* [Exercise prompt]: Can you arrange every line of the material below into a numbered list, skipping blank lines and leaving the pictures out?

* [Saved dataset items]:
*****
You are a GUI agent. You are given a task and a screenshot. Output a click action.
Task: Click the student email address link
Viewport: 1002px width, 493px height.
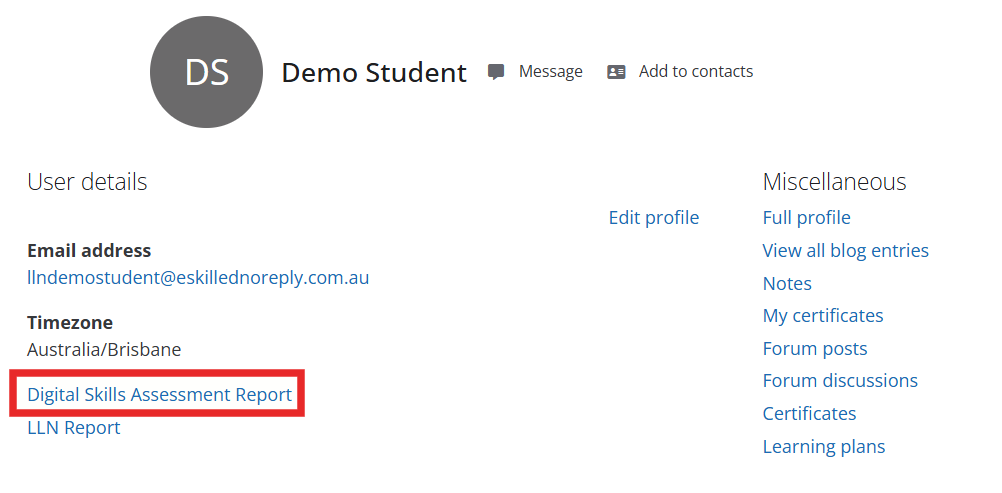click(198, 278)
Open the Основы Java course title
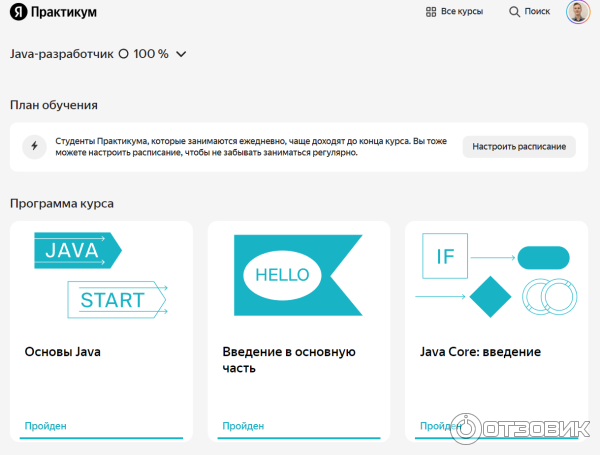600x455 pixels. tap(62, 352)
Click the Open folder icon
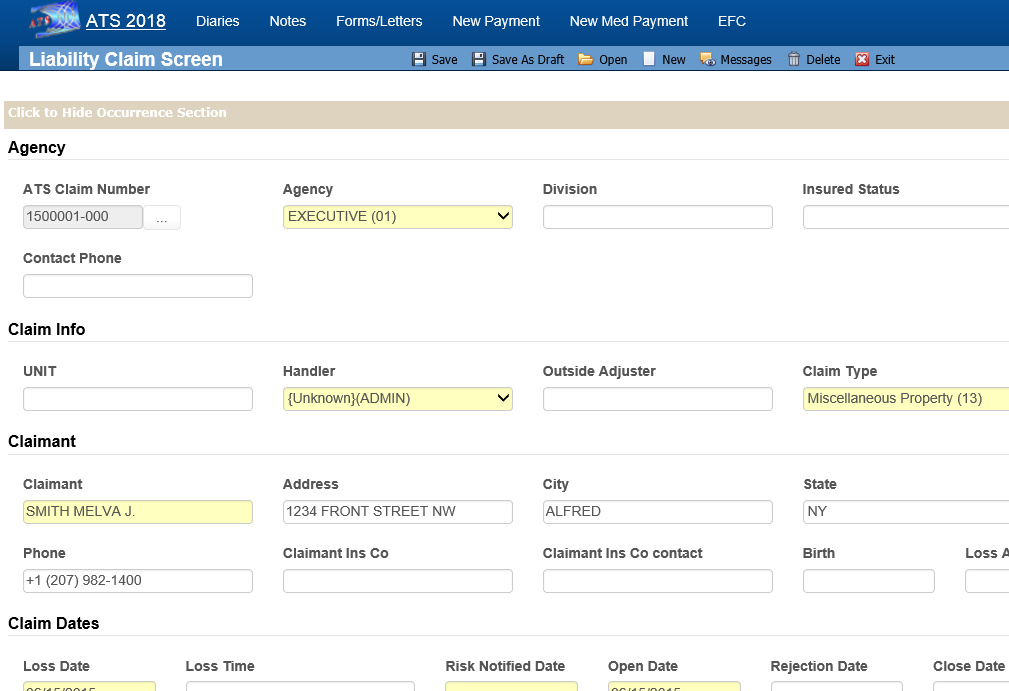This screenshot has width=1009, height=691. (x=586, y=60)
*****
* [Full response]:
1. You are a GUI agent. You are given a task and a screenshot. Output a click action.
2. Task: Click the student email address link
3. Viewport: 1002px width, 493px height.
4. click(198, 278)
5. Open the Основы Java course title
6. 600x455 pixels. tap(62, 352)
7. Click the Open folder icon
8. This screenshot has width=1009, height=691. (x=586, y=60)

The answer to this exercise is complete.